Staying away from those you love the most saves lives
15 Apr 2020
Mr David Whitehead
Mr David Whitehead is a Consultant Ear, Nose & Throat Surgeon at the James Cook University Hospital in Middlesbrough. In this week’s blog series ‘COVID-19: views from the NHS frontline,’ he describes a week when he was on call, providing emergency ENT surgery to patients suspected of having COVID-19. He developed symptoms and tested positive for COVID-19. He has now recovered and is back at work in the NHS.
I began my week on call in the North East of England on Friday 20 March 2020. Things were moving fast - we thought we would have a few weeks before treating patients with COVID-19, compared to colleagues in London. In fact, I saw at least five patients who were suspected of having the Coronavirus that week.
A fissure revealed itself within our department by the Monday morning around the discrepancy between Government guidelines and ENT UK guidance [Public Health England (PHE) has since updated its guidelines and they align with ENT UK’s] on the Personal Protective Equipment (PPE) we should wear when treating patients suspected of having COVID-19]. An impromptu meeting arranged by a colleague ensued, and by the end it was decided that we would wear full PPE, including FFP3 mask and full-face shield or visor, to manage any patient suspected of having COVID-19. This is because our work involved examining a patient’s airway and could potentially be an aerosol generating procedure. Unexpectedly, I became a trust expert in the use of our dedicated ‘COVID theatre’. We used this to treat all patients who required emergency surgery and who were suspected of having, or had COVID-19.
Among the emergency cases I treated that week, was a patient who had been assaulted and had a serious, life-threatening neck injury. They were also suspected of having COVID-19. Another patient required a temporary tracheostomy - which involved creating an opening in their neck in order to place a tube directly into their windpipe to help them breathe. This patient was also suspected of having COVID-19. A number of other critically unwell patients were also taken to theatre.
Treating patients with COVID-19 pushed frontline staff to the limit. Throughout the operations, my colleagues and I wore the full PPE, which was challenging for everyone. It’s hot, heavy and claustrophobic. It’s also restrictive and difficult to communicate while wearing the equipment. The mask is not custom-fitted so it’s uncomfortable to wear. Surgery also takes longer in this environment as everyone is unfamiliar with the processes. We realised after surgery, during our debriefings, that we could improve communication by writing our names with a black marker pen across our visors. This helped greatly.
At the end of my week on call, my father telephoned to say that my mother had just been offered a place in a nursing home. She has survived five strokes but has lost 98% of her speech. She was admitted just before the nursing home shut itself off from the outside world and sadly I didn’t get to see her. She can communicate in non-verbal ways but, of course, that is challenging when a phone is the main form of communication with residents and video calls are not routine.
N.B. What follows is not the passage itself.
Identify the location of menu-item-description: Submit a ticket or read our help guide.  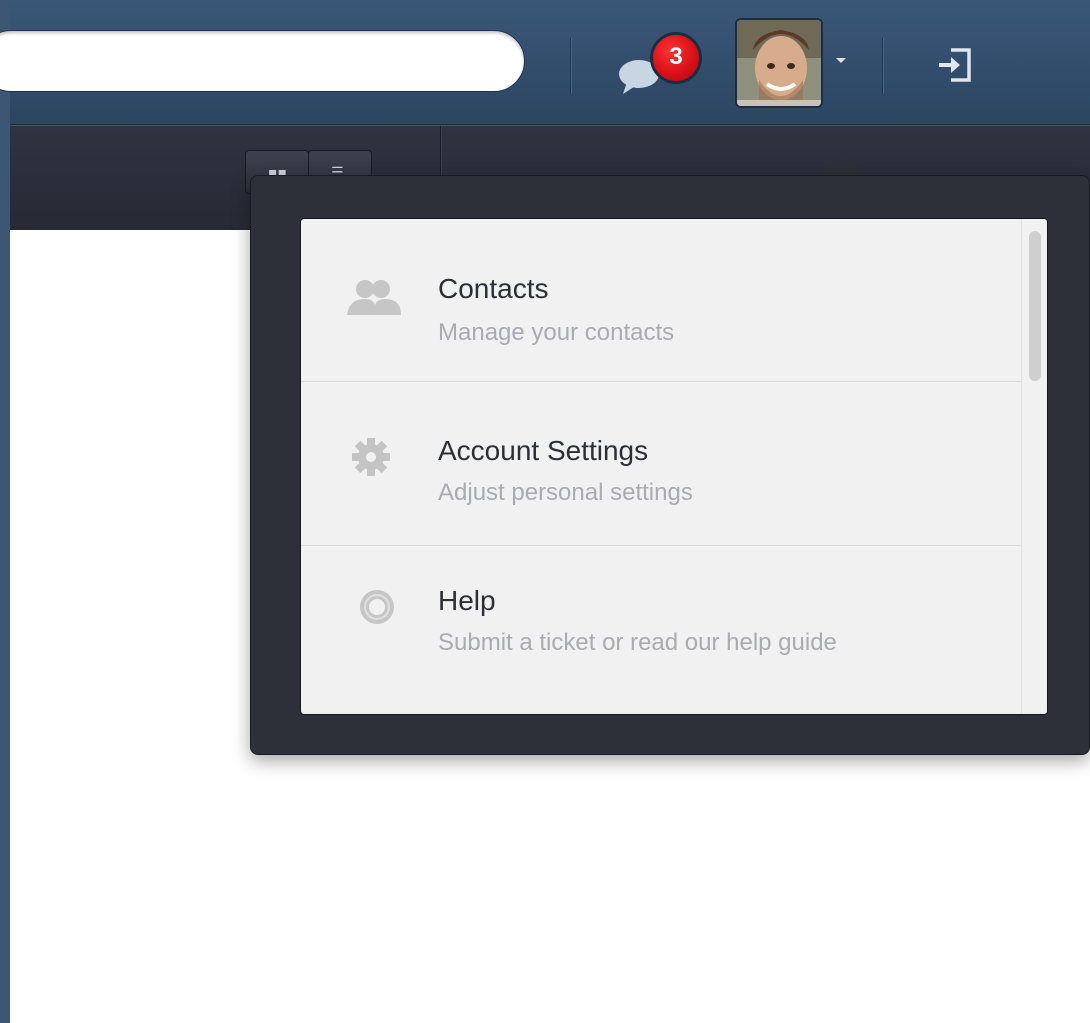
(638, 642).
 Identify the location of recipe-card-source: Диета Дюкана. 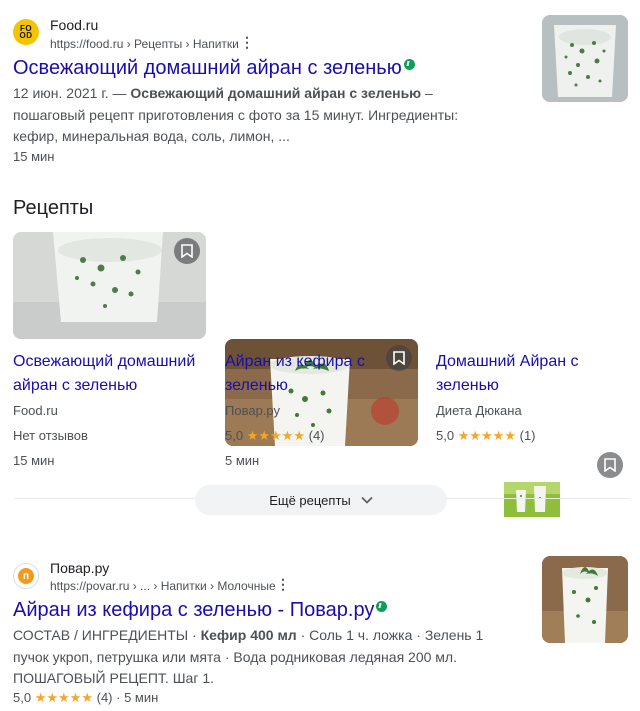
(479, 410).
On the day she was admitted to the nursing home, I visited my father. Standing outside my parents’ house, looking at my father, a frail, retired ENT surgeon some 5 meters away, I explained: “I cannot come in Dad”. I felt fine but was petrified about potentially passing anything onto him. My sister was there and was looking after him. She made me a cup of tea. We chatted at a distance, outside in the sunshine. My sister and I agreed that I had better keep the tea cup to reduce the risk of me potentially transmitting anything.
I took a photo of my father and sister, standing at the front door and then drove away. It felt very odd not entering the house I knew so well, and not being able to hug, or kiss my father on the cheek, before I left.
Later that day, I developed a cough. I sent a text to my maxillofacial colleague who had recently had COVID-19.
“Did it start with a cough? Just a little one?”
“Yes,” he replied.
“Hmm,” I thought.
Overnight, I developed a high temperature and went on to have a headache like nothing I had experienced before. I subsequently tested positive for COVID-19 and have now recovered. I have felt very lethargic and among other symptoms, for a period of time I completely lost all sense of smell.
I had a premonition just before my week on call that I was going to catch COVID-19. As a surgeon my ethos was to serve the public to the best of my ability and to provide hope when others may have lost theirs.
I don’t feel animosity towards anyone, this is life and naturally it is imperfect. I feel dreadful for the families that have lost loved ones, families that have lost nurses and doctors in this struggle. Not everyone is designed to put others before themselves. It’s difficult to articulate how this comes about in a professional career. I agree with Boris Johnson’s sentiment that it’s a love for life that relentlessly powers the NHS.
Hopefully, my story reinforces how important it is for the medical profession and public to stay away from their vulnerable relatives, however hard that it is. I cannot help thinking how dreadful the consequences would have been had I not kept my distance from my father that day. We all have a responsibility to prevent the spread of this virus and to protect the most vulnerable in society – even if it means staying away from the people we love.